Stated task — Reproduce the records starting at the line with "Task: Open System Preferences gear icon" and ending at the line with "[x=664, y=320]", replacing "Viewport" with "Display" and changing nothing else.

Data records

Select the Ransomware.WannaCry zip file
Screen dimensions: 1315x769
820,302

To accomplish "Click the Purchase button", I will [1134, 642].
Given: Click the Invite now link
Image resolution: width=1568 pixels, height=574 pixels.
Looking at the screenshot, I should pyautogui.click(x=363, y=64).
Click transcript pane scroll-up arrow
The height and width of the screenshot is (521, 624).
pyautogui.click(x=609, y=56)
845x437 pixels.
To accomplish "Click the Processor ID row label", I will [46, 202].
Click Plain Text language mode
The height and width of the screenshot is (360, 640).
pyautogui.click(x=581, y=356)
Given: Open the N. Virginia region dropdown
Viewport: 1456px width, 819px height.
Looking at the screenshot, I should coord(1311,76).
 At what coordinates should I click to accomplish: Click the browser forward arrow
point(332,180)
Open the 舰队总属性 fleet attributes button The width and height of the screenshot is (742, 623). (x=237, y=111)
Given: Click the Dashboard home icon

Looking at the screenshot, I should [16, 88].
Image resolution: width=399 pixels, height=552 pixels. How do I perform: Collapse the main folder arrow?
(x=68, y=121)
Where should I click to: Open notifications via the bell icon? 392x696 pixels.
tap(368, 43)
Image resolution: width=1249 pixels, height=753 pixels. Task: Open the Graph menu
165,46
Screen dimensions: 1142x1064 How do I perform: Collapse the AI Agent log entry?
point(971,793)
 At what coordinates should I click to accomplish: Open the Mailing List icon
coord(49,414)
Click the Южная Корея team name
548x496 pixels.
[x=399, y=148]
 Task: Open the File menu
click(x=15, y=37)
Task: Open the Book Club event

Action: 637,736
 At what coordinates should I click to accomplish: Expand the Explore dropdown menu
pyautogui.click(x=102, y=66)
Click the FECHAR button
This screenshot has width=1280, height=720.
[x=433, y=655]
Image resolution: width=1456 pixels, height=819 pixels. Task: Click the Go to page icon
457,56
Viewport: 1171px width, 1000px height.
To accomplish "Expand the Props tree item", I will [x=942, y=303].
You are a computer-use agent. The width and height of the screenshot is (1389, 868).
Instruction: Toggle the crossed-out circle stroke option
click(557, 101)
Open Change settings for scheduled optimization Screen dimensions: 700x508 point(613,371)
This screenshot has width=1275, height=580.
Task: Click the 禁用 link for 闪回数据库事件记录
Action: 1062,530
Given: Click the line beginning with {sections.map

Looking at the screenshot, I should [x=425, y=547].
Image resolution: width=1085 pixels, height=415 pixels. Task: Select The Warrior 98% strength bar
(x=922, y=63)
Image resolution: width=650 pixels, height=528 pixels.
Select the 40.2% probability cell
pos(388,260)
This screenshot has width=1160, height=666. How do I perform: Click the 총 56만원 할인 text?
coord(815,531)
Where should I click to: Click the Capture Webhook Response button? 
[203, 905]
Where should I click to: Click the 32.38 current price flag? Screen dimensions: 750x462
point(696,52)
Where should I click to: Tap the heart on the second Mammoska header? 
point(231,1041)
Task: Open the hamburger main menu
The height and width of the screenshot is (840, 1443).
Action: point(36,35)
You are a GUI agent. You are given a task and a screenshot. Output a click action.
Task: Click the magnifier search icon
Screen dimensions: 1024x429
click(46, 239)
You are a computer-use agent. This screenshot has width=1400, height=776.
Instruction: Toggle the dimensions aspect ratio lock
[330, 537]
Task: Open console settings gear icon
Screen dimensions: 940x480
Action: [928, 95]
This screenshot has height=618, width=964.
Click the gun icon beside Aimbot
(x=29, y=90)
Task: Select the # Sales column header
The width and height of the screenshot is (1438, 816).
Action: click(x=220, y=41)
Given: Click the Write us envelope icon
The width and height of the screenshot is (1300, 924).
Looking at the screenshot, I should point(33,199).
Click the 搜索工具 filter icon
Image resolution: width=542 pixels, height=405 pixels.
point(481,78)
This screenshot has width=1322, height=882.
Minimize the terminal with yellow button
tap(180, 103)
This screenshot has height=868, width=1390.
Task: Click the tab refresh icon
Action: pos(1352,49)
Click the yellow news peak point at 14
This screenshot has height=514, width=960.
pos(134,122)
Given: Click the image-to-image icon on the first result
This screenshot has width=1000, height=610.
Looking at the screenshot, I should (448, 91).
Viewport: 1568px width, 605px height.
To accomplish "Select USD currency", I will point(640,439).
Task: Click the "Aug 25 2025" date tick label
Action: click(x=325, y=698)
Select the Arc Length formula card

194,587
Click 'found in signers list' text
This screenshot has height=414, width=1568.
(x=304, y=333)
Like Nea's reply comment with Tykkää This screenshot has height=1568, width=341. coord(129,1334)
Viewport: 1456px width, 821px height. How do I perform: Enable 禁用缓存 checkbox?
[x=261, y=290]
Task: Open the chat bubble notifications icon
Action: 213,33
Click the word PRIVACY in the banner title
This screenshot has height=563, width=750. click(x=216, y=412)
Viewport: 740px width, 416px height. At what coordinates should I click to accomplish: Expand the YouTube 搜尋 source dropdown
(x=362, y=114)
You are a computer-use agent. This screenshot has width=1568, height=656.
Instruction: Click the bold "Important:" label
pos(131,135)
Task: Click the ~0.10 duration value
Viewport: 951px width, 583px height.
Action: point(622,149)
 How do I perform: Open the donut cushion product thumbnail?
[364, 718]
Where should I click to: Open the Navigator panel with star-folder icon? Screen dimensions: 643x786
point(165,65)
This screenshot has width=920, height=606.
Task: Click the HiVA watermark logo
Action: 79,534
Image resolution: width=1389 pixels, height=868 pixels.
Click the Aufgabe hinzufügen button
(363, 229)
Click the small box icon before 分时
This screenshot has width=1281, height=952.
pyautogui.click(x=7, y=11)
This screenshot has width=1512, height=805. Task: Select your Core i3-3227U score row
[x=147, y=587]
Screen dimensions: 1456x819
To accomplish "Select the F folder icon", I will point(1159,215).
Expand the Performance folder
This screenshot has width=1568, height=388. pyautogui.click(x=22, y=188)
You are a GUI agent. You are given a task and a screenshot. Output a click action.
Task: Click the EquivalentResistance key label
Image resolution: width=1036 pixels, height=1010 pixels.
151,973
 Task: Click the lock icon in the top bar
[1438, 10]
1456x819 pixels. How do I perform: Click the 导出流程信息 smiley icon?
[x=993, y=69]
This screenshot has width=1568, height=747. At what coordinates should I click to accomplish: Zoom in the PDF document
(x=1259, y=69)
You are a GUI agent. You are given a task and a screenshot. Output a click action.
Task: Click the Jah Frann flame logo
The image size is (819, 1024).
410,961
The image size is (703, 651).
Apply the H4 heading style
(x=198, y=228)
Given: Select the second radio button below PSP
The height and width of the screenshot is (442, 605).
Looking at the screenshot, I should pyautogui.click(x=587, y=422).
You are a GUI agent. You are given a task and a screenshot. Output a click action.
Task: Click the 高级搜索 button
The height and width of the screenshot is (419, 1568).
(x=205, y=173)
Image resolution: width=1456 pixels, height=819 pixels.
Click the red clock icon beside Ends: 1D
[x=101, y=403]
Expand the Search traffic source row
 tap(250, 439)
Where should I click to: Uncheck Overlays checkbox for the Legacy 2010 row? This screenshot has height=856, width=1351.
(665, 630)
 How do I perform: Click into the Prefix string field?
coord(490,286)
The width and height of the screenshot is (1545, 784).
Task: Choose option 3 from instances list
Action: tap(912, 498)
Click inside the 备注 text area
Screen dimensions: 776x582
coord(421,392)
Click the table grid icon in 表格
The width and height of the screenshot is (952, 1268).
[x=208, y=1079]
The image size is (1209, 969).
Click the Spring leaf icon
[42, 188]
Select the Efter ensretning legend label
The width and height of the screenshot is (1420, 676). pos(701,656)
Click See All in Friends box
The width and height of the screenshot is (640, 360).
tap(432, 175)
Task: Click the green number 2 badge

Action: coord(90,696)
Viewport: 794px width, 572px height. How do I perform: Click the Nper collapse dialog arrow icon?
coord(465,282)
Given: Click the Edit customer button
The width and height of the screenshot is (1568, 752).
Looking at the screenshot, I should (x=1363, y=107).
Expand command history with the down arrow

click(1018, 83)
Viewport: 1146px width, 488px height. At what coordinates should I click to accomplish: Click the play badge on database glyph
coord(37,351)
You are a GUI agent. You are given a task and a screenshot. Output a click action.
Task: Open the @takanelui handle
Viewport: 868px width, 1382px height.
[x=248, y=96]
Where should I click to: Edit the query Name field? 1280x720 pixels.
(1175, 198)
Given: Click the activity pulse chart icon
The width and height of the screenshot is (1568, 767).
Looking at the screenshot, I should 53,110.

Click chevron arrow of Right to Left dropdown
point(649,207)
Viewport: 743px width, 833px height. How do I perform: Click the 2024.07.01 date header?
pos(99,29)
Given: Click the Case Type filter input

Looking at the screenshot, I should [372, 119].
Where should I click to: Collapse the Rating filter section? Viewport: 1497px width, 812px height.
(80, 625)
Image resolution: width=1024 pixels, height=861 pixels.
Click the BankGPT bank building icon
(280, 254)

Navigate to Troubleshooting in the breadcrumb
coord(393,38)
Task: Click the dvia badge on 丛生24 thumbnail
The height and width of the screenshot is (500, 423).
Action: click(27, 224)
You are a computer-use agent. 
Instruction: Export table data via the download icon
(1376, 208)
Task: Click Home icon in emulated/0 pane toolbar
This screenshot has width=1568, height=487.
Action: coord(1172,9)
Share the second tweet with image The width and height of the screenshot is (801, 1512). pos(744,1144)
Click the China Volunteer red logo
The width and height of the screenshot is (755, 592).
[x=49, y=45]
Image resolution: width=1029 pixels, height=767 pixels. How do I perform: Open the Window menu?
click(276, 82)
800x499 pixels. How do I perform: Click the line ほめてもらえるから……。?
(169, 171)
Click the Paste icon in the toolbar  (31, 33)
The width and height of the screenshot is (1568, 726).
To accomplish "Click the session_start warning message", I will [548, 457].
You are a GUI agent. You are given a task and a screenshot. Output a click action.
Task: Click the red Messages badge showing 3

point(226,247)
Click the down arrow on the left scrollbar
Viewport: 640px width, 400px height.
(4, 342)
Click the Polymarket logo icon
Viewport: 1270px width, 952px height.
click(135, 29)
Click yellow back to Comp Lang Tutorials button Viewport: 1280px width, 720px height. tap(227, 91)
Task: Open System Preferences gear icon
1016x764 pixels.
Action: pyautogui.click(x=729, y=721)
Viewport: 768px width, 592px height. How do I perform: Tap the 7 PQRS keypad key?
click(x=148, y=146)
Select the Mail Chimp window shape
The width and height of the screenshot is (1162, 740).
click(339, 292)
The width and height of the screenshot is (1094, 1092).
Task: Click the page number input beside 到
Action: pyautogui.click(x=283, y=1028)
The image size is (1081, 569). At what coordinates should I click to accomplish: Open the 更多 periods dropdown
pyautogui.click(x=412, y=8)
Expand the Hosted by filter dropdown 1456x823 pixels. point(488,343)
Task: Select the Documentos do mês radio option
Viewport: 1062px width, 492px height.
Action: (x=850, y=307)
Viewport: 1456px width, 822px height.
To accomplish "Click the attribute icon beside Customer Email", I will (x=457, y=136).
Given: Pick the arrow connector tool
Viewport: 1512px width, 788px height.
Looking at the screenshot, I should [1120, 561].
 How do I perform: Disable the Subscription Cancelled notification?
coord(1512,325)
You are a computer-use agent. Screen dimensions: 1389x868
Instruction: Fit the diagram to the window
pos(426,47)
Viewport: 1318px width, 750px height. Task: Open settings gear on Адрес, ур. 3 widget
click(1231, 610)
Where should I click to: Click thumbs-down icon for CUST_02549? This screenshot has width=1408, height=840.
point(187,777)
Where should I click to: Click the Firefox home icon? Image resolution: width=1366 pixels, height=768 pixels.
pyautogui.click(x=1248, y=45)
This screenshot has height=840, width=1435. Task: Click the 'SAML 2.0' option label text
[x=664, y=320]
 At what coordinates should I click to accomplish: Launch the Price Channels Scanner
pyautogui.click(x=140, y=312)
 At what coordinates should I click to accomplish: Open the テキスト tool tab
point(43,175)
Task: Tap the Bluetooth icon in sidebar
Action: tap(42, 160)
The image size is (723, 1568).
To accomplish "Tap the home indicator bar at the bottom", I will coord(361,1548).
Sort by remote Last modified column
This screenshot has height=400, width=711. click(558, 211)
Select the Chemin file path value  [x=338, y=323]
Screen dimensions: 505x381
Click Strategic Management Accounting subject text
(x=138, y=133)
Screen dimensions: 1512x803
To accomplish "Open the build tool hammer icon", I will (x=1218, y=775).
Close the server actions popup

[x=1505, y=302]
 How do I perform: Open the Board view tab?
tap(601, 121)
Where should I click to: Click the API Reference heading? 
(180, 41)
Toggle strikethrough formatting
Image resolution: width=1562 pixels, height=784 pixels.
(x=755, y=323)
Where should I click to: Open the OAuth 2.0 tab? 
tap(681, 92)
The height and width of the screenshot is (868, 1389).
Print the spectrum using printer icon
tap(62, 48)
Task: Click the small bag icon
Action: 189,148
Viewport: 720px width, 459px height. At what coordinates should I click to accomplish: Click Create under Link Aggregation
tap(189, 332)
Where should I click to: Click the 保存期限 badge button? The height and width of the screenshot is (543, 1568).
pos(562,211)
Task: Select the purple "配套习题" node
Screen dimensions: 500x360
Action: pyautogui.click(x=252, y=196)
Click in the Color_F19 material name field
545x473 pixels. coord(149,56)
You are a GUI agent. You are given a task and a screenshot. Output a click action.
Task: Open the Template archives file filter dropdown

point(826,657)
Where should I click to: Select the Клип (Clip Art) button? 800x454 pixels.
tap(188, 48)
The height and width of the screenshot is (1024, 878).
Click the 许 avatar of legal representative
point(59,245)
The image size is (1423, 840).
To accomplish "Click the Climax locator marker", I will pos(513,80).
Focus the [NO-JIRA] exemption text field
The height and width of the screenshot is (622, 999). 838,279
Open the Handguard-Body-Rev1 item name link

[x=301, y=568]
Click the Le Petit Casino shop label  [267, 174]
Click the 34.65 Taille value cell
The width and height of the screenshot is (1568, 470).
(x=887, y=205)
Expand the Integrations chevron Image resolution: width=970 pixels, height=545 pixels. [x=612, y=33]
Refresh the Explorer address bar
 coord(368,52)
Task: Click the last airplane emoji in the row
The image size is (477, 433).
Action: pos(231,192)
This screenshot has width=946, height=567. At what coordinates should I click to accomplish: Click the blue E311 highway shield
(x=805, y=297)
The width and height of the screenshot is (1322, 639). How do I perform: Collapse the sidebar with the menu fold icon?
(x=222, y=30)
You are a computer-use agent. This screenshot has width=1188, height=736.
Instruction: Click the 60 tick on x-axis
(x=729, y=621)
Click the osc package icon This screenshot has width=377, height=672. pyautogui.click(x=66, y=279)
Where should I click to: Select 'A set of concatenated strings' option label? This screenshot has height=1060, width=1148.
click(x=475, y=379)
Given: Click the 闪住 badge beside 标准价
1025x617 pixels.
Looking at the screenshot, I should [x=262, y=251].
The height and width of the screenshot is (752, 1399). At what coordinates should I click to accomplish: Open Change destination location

Response to this task —
Task: Open System Preferences gear icon
1016x764 pixels.
Action: pyautogui.click(x=729, y=721)
Display: 768px width, 592px height. How do I perform: Tap the 7 PQRS keypad key?
click(x=148, y=146)
Select the Mail Chimp window shape
The width and height of the screenshot is (1162, 740).
click(339, 292)
The width and height of the screenshot is (1094, 1092).
Task: Click the page number input beside 到
Action: pyautogui.click(x=283, y=1028)
The image size is (1081, 569). At what coordinates should I click to accomplish: Open the 更多 periods dropdown
pyautogui.click(x=412, y=8)
Expand the Hosted by filter dropdown 1456x823 pixels. point(488,343)
Task: Select the Documentos do mês radio option
Display: 1062px width, 492px height.
Action: (x=850, y=307)
Display: 1456px width, 822px height.
To accomplish "Click the attribute icon beside Customer Email", I will (x=457, y=136).
Given: Pick the arrow connector tool
Display: 1512px width, 788px height.
Looking at the screenshot, I should [1120, 561].
 How do I perform: Disable the Subscription Cancelled notification?
coord(1512,325)
You are a computer-use agent. Screen dimensions: 1389x868
Instruction: Fit the diagram to the window
pos(426,47)
Display: 1318px width, 750px height. Task: Open settings gear on Адрес, ур. 3 widget
click(1231, 610)
Where should I click to: Click thumbs-down icon for CUST_02549? This screenshot has width=1408, height=840.
point(187,777)
Where should I click to: Click the Firefox home icon? Image resolution: width=1366 pixels, height=768 pixels.
pyautogui.click(x=1248, y=45)
This screenshot has height=840, width=1435. Task: Click the 'SAML 2.0' option label text
[x=664, y=320]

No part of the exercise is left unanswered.